RefFlatten is an optimization pass for the SSA2 IntermediateLanguage, invoked from SSA2Simplify.

Description

This pass flattens a ref cell into its containing object. The idea is to replace, where possible, a type like

(int ref * real)

with a type like

(int[m] * real)

where the [m] indicates a mutable field of a tuple.

Implementation

ref-flatten.fun

Details and Notes

The savings is obvious, I hope. We avoid an extra heap-allocated object for the ref, which in the above case saves two words. We also save the time and code for the extra indirection at each get and set. There are lots of useful data structures (singly-linked and doubly-linked lists, union-find, Fibonacci heaps, …) that I believe we are paying through the nose right now because of the absence of ref flattening.
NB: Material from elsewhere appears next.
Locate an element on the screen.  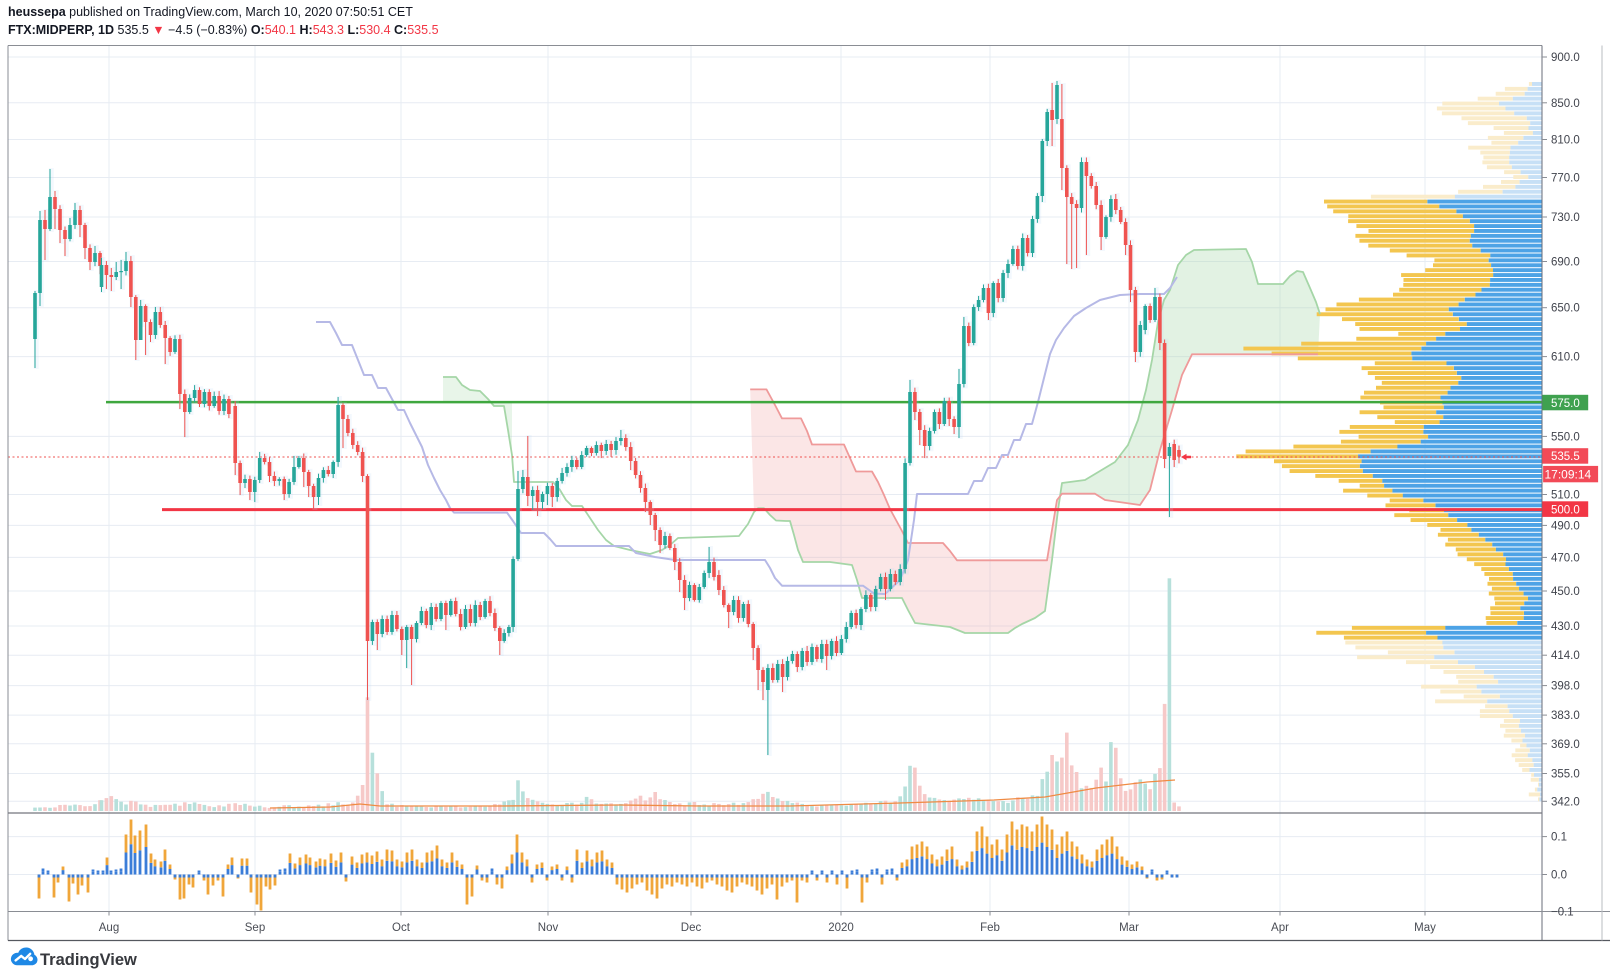
svg-text: 430.0 is located at coordinates (1566, 627).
The idea is to compute for each occurrence of a ref type in the program whether or not that ref can be represented as an offset of some object (constructor or tuple). As before, a unification-based whole-program with deep abstract values makes sure the analysis is consistent.

The only syntactic part of the analysis that remains is the part that checks that for a variable bound to a value constructed by Ref_ref:

the object allocation is in the same block. This is pretty draconian, and it would be nice to generalize it some day to allow flattening as long as the ref allocation and object allocation "line up one-to-one" in the same loop-free chunk of code.
updates occur in the same block (and hence it is safe-for-space because the containing object is still alive). It would be nice to relax this to allow updates as long as it can be provedthat the container is live.

Prevent flattening of unit ref-s.

RefFlatten is safe for space. The idea is to prevent a ref being flattened into an object that has a component of unbounded size (other than possibly the ref itself) unless we can prove that at each point the ref is live, then the containing object is live too. I used a pretty simple approximation to liveness.